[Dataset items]
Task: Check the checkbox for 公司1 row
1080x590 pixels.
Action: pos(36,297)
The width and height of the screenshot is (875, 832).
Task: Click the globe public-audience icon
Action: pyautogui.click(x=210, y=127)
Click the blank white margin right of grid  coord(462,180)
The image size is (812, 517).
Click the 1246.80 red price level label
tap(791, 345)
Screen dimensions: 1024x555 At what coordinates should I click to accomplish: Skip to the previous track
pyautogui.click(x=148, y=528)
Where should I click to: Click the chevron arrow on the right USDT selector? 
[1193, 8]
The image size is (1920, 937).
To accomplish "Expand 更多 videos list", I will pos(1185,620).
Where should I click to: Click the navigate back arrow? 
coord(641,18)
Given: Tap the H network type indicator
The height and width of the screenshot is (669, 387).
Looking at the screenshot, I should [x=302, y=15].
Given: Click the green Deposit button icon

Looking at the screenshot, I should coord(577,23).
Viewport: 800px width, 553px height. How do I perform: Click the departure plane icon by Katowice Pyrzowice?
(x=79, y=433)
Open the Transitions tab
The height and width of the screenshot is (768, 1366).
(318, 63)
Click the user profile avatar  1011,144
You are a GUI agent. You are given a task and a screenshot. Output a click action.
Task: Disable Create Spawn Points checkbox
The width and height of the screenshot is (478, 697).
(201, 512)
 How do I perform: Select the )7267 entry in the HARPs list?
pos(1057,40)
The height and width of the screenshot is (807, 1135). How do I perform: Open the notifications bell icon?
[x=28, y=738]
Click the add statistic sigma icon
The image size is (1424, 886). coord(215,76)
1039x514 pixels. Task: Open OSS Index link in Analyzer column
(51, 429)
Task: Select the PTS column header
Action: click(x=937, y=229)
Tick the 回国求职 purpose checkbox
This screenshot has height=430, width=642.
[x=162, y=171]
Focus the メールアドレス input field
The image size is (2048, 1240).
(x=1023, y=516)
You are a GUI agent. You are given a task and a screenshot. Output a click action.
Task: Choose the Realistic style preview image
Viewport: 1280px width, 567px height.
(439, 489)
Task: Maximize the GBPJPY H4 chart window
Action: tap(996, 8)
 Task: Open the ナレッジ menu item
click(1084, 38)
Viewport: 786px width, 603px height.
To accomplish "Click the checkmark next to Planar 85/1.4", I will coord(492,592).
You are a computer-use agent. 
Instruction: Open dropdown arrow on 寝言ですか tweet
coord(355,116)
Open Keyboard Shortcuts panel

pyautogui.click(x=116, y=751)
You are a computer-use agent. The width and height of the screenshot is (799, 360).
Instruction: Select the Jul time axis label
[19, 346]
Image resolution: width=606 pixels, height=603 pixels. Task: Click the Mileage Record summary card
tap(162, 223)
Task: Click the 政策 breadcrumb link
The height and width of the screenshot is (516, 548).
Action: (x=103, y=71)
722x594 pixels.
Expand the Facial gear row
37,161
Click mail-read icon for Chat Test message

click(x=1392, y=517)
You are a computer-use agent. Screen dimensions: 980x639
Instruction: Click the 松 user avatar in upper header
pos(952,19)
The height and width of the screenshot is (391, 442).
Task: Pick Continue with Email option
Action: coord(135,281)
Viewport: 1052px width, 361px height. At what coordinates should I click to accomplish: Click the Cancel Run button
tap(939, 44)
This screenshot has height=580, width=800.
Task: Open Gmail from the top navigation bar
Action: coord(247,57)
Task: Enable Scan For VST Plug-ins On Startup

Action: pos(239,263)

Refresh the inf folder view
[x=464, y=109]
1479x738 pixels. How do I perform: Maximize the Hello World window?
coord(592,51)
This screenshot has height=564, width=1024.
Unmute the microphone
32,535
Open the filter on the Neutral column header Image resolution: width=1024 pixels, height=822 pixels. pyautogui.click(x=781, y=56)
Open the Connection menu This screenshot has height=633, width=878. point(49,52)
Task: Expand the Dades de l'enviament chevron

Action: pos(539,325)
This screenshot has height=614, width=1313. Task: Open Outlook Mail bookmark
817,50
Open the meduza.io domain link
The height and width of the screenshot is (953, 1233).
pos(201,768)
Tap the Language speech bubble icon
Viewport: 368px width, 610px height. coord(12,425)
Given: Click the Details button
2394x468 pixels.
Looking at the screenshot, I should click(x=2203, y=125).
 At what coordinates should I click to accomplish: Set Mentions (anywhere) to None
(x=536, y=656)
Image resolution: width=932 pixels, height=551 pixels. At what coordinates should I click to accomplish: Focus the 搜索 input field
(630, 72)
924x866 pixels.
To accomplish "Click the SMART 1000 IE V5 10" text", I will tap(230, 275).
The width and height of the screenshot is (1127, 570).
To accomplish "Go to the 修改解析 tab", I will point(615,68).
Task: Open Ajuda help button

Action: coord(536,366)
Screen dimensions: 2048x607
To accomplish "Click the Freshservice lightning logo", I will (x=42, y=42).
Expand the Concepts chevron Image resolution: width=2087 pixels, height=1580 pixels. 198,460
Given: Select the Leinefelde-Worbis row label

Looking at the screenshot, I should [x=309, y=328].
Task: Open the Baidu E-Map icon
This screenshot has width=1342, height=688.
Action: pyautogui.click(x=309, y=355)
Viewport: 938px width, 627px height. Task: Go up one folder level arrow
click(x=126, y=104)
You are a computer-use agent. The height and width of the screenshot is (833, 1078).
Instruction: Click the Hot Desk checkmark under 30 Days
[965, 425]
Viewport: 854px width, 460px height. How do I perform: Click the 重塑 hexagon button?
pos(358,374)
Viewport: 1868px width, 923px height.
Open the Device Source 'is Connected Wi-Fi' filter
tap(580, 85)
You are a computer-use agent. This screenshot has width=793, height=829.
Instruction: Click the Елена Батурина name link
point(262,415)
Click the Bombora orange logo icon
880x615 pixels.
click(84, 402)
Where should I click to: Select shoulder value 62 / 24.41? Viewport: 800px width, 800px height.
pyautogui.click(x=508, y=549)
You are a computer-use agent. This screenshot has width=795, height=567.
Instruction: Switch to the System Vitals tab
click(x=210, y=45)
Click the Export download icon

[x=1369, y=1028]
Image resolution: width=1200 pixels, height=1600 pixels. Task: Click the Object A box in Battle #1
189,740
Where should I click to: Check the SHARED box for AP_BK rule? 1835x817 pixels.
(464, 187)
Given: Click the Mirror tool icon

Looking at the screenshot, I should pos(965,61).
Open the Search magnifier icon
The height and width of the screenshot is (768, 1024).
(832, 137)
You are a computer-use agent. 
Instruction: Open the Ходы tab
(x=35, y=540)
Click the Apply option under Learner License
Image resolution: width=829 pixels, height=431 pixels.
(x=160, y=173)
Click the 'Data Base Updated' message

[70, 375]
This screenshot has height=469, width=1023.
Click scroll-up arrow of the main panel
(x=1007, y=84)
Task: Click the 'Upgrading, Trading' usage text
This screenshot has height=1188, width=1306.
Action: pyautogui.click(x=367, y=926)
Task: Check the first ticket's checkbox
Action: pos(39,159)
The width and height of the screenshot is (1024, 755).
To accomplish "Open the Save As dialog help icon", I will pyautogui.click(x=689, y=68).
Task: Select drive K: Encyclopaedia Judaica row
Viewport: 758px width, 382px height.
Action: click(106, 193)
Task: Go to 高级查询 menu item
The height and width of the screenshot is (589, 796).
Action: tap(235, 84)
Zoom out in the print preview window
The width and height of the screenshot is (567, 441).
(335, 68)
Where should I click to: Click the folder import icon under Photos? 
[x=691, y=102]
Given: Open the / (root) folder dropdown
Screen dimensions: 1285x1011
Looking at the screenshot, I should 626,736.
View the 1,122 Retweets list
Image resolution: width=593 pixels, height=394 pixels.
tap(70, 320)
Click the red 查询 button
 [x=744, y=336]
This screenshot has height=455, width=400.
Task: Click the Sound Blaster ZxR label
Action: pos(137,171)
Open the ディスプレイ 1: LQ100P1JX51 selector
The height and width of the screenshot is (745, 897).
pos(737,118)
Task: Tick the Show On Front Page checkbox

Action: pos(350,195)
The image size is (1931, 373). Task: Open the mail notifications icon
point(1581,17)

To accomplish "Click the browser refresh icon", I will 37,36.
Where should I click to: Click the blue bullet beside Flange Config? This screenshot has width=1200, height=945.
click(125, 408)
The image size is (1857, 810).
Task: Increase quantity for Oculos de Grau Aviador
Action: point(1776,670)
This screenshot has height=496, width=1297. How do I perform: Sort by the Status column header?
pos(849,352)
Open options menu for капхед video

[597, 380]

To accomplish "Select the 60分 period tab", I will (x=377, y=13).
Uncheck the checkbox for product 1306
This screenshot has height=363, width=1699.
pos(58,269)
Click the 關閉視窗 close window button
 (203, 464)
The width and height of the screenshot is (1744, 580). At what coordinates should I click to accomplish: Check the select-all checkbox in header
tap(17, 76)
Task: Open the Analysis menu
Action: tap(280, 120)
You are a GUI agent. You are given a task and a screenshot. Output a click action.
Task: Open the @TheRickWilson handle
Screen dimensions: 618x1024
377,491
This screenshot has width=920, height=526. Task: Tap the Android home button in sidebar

Exercise instructions =>
Restate verbatim the first line above and all lines after it through the line containing "The image size is (1920, 937)."; omit the rest.

Output =>
Task: Check the checkbox for 公司1 row
1080x590 pixels.
Action: pos(36,297)
The width and height of the screenshot is (875, 832).
Task: Click the globe public-audience icon
Action: pyautogui.click(x=210, y=127)
Click the blank white margin right of grid  coord(462,180)
The image size is (812, 517).
Click the 1246.80 red price level label
tap(791, 345)
Screen dimensions: 1024x555 At what coordinates should I click to accomplish: Skip to the previous track
pyautogui.click(x=148, y=528)
Where should I click to: Click the chevron arrow on the right USDT selector? 
[1193, 8]
The image size is (1920, 937).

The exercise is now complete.